Assurance of model qualities such as performance metrics and explainable artificial intelligence.

Adopting MLOps can be beneficial. However, MLOps is not a step-by-step guide, but a concept that involves many elements. It is up to your company's specific use-case and goals which elements are most important.

DevOps

CI/CD

MLOps builds upon traditional DevOps. Therefore, continuous integration, continuous delivery, and deployment (CI/CD) pipelines are important. This is typically the setup of automated unit testing, such as GitHub Actions or similar SaaS solutions.

CI encourages team members to develop the code as a set of micro services. Breaking up the code into many different functional pieces is expedient because it is easier to understand the entire project, faster to develop. Automated unit testing can pick up errors in the code that are normally difficult to notice by the human eye. All in all, the end-product becomes more robust.

CD manages the delivery of the code to different environments, such as staging/testing and then deployment into production, in an automated manner. Version control is a cornerstone for this concept.

Infrastructure as Code

Infrastructure as code (IaC) is setting up scripts that deploy your cloud resources. In other words, IaC manages your cloud infrastructure in a declarative manner instead of using the web interfaces (Azure portal, Google Cloud console, etc.) This minimizes the chance of human errors and makes it much simpler to reuse and redeploy everything ranging from a single resource up to complex cloud architectures. A popular IaC software is Hashicorp's terraform, and its role is illustrated below.
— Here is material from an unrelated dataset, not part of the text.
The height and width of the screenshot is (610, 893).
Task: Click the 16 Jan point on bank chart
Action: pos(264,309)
A common first step in implementing IaC is to put the files in a Git repository (GitHub, Gitlab, etc.) The next step is then to set up a service which reads these files, e.g., Azure Pipelines, and deploys cloud resources to the respective cloud provider.

ML Pipelines

MLOps is typically considered a cross-field between data science, data engineering and DevOps. The main difference between software development and machine learning development is that the latter needs to be constantly changing and evolving due to its dependency on real-world data. To minimize the amount of work that needs to be done, one should use reusable pipelines.
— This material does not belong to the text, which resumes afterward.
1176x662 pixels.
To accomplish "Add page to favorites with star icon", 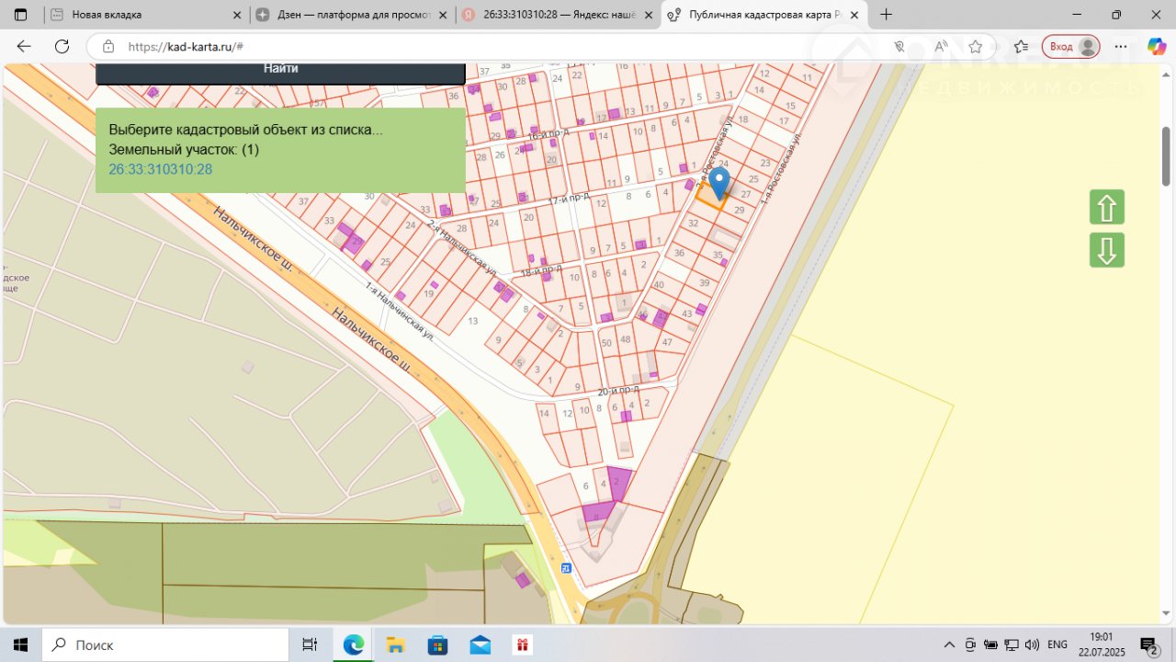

Setting up automated data ingestion and data processing pipelines allows for reusability. This is a job for a data engineer, and it is fundamental for any ML project. It involves gathering, cleaning, and combining data from many sources. On Azure Machine Learning, data processing pipelines can include common steps such as removing or substituting missing data, one-hot encoding, splitting up data, normalization, standardization and much more. When experimenting with different models, you learn a lot about what works and what does not. Experimenting with models is the ML engineer's job. To keep track of this process, training pipelines can be set up. These can be used for automated training of new models (scheduled or triggered), and it supplies reusability and reproducibility. Some common features are k-fold cross validation, tuning of hyperparameters, stopping criterions, and logging along the way.
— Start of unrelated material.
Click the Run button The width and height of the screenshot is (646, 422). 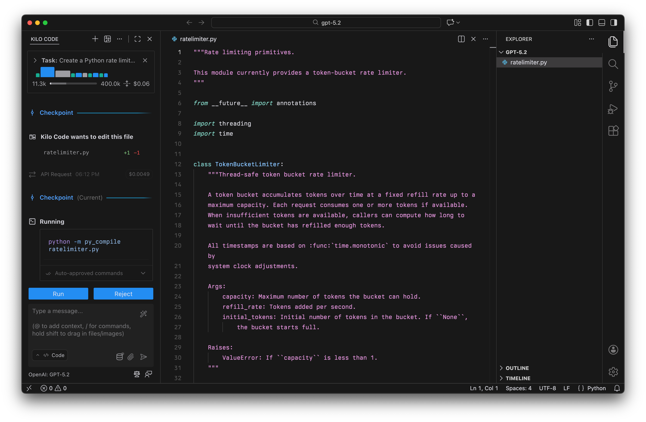point(58,294)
Explainable Artificial Intelligence

The term explainable AI (XAI) has come alongside AI and the many discussions surrounding it. Developing advanced ML models has demonstrated superhuman performance in specific domains. However, the models are often considered black boxes, which means that they are hard to interpret. For critical or sensitive domains such as health, there is an immense value in increased understanding of the models.

In cloud development, built-in monitoring features or connected dashboards are gold mines. In rapid-moving enterprises, everything of interest should be followed closely. Some examples include data distribution shifts, data quality, production statuses, training logs, model scoring, and deviances. Proper monitoring brings a ton of value. It is particularly important to ask these questions:

Which features are the main contributors to the results?
Are the models under- or overfitted?
What are the uncertainties of the results?
Are the models following the principles of responsible AI?

These are some of the central questions in XAI. To properly answer the questions, monitoring the models is fundamental. This is (again) where dashboards come in handy.

Feature Importance

There are many ways of discovering feature importance in ML. Scikit-learn has a useful framework for feature importance: permutation feature importance. Additionally, models such as decision trees and random forests inherently find feature importance alongside training of the models. Since data distributions can change over time, so can feature importance. Therefore, you could set up a dashboard that plots the relative feature importance vs. time.

Underfitting and Overfitting

It is important to realize when models are under- and overfitted because the goal for any model is to generalize well, i.e., perform well on unseen data. This is the main reason behind splitting up the data set is into training and validation data sets (or cross-fold validation), and test data (final scoring of the model). One way of automatically monitoring this is to record either loss or performance metrics from your ML pipelines. Moving on, visualizing loss or performance vs. model complexity is helpful. For instance, when training a neural network, one can show loss vs. the number of training epochs.

Uncertainty

Any measurable metric is much more valuable if it comes alongside uncertainty. This is fundamental in science, so there are really no excuses for not providing uncertainty estimates to ML models. One approach is to set up an ensemble of N models, and train them independently. The resulting output can be the average score or popular vote among the models, and the uncertainty can be the variance between them.

Responsible AI

Machine learning is subject to direct and uncovering ethical questions: as it should be! Company policies must be followed, but more importantly, important ethical laws such as not discriminating and privacy laws such as GDPR must be followed.

(Image from Microsoft, https://www.microsoft.com/en-us/ai/responsible-ai-resources). Microsoft has categorized six principles for responsible AI:

Fairness
Reliability & Safety
Privacy & Security
Inclusiveness
Transparency
Accountability

It is crucial to not simply develop a bunch of ML models blindly, but to plan, think underway, and then regularly re-assess. Make sure to not undermine the importance of ethics in machine learning.

Conclusion

Adopting MLOps is pre-defined process. Start out by picking the most important elements for your company’s specific use-case. Here are some tips to help you along the way:

Automate wherever it is possible. Set up CI/CD pipelines.
Split functions into micro services implement unit tests for them.
Create reusable data processing pipelines and model training pipelines.
Monitor everything.